To raise the necessary money and the public’s awareness level, Jacques Charles’ good friend, geologist Bathelemy Faujas de Saint-Fond, spearheaded a subscription effort – the first Kickstarter campaign? – which allowed contributors to get a close-up view of the launch action. Benjamin Franklin, then in France as ambassador from the brand-new United States, was among the subscribers.

The crowd got much larger than Saint-Fond bargained, however, as the days of filling the balloon wore on and progress reports were issued to the eager would-be spectators. It became clear that the original launch location in the Place des Victoires would be inadequate, so the balloon was moved four kilometers away to the Champ de Mars, where an assembly of 400,000 watched the balloon ascend on August 27.



It traveled quite a ways, landing 21 kilometers distant in the small village of Gonesse. In terms of 18th Century publicity, that might as well have been a thousand miles, because the local peasants had no idea what this flying contraption was and interpreted it as some kind of threatening monster – much as some Japanese in the 1850s thought that Commodore Perry’s black steamships were “giant dragons.” The Gonesse residents attacked the balloon with rocks, pitchforks, and knives, and finally carried off the corpse.

Now there was ballooning excitement every few weeks.

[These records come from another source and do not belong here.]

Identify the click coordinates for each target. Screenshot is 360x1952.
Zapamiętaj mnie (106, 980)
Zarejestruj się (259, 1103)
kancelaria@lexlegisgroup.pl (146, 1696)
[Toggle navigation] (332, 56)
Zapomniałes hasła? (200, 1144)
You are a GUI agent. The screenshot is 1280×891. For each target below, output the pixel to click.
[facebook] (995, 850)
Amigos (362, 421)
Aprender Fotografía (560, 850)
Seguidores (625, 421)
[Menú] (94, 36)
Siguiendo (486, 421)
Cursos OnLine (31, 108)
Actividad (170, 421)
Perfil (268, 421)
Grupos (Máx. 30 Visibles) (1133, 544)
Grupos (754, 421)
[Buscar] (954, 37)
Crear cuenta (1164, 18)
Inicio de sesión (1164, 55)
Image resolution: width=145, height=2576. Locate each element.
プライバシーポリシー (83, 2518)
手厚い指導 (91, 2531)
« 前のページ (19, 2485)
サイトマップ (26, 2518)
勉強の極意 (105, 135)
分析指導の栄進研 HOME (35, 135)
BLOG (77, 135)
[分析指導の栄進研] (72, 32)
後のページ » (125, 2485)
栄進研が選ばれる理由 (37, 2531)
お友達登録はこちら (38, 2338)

The next major development came on September 19, when the Montgolfiers sent the first animals skyward in a basket attached to the largest balloon yet (1,060 cubic meters) – a duck, a rooster, and a sheep named Mont-au-ciel (“climb to the sky”), the unsung predecessors of Laika the Space Dog who orbited the earth for the Soviet Union in 1957. All three animals survived the eight-minute flight, although the rooster was a little roughed up; apparently the inconsiderate sheep sat on him.

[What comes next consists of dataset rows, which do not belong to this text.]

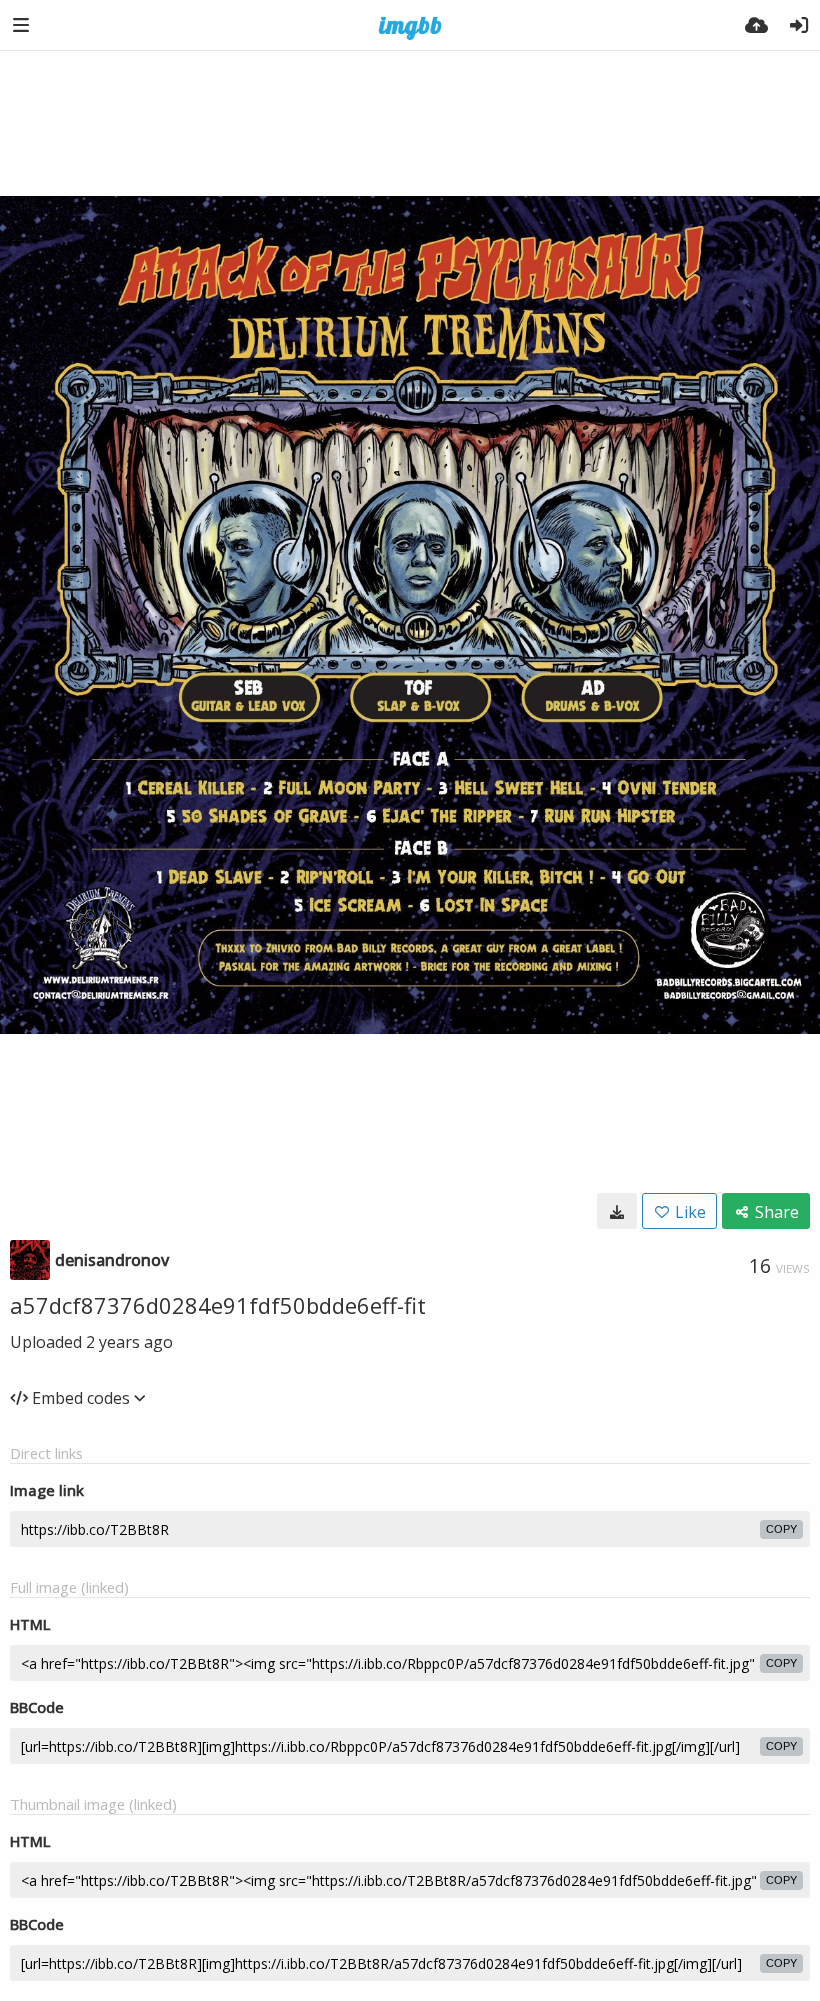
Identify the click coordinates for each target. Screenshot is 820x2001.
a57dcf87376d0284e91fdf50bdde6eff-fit (218, 1305)
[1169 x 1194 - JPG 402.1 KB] (617, 1211)
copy (781, 1529)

Clearly, sending people up was the next step. But the danger! – perhaps, King Louis XVI thought, the first men in the sky should be condemned criminals, just in case? The scientist and Montgolfier associate Jean-Francois Pilatre de Rozier argued otherwise; to be the first fliers was too great an historic honor to be awarded to mere miscreants.



And in fact, Pilatre de Rozier got the glory. After experiments with tethered human flight throughout October, he and the Marquis Francoise d’Arlandes made the first free manned balloon flight on November 21, traveling five to ten miles (accounts vary) in 25 minutes. They landed in a vineyard amidst another group of upset peasants, but were ready with champagne to offer to them; bubbly and balloons were associated ever after.

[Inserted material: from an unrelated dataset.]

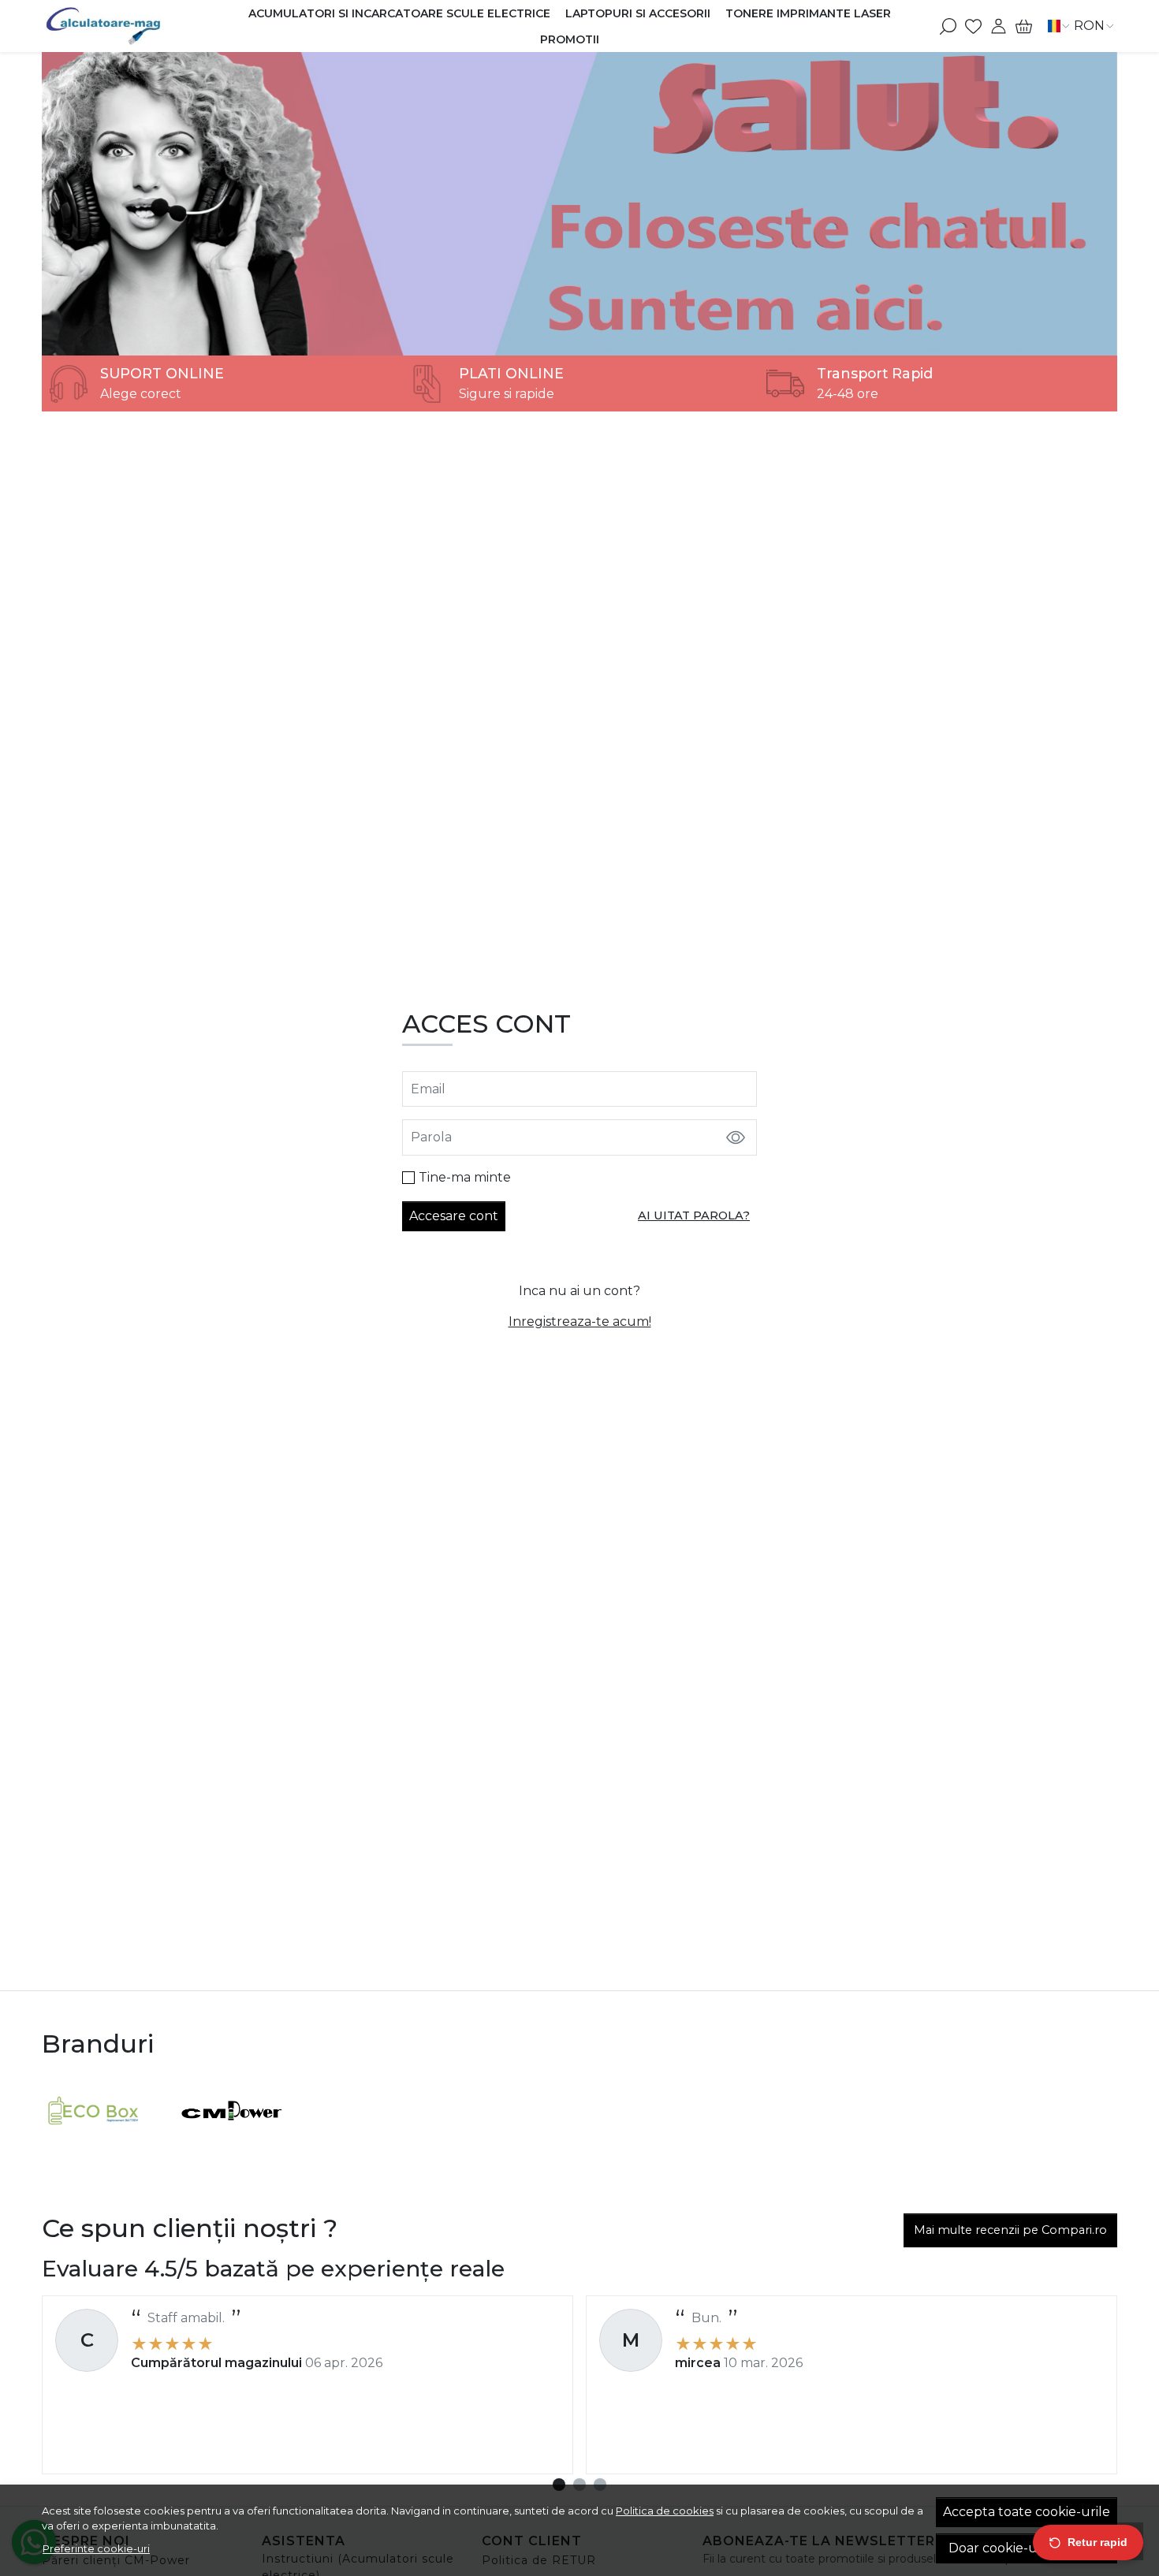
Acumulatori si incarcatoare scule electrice (399, 13)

Pilatre de Rozier was responsible for another, less desirable flight milestone in 1785, when a balloon he was attempting to pilot across the English Channel blew up, making him and his co-pilot the first aeronautical casualties.

Not to be outdone by the Montgolfiers, Jacques Charles and Nicolas-Louis Robert made the first manned flight in a hydrogen balloon on December 1. To show that the rivalry was a friendly one, Joseph Mongolfier was invited to release a tiny “pilot balloon” before the main balloon, to help Charles see which way the wind was blowing. 



Charles and Robert stayed aloft for two hours, went to a height of 550 meters, and traveled some 30 miles, once again landing in a field. Although it was getting dark, and the hydrogen was running low, Charles was in such good spirits that he insisted on going up again briefly by himself.

It was the last time he ever flew, for the experience rattled him. He went higher than anyone had ever done, about 3,000 meters, felt intense ear pain, and in a bit of a panic, vented gas and tossed ballast, landing safely but quite disoriented.

The last of these significant early flights happened on January 19, 1784, when the Montgolfiers sent up a 2,000 cubic meter monster balloon with seven people in the basket. One of them was unanticipated, a young man named Fontaine who jumped in at the last minute, becoming the first aerial stowaway.

Ballooning was tried in every country within a short period of years after that. It only remains to say – you saw this coming – that the first military use of the new balloons came during the Napoleonic Wars in 1794. War has never been out of the air since.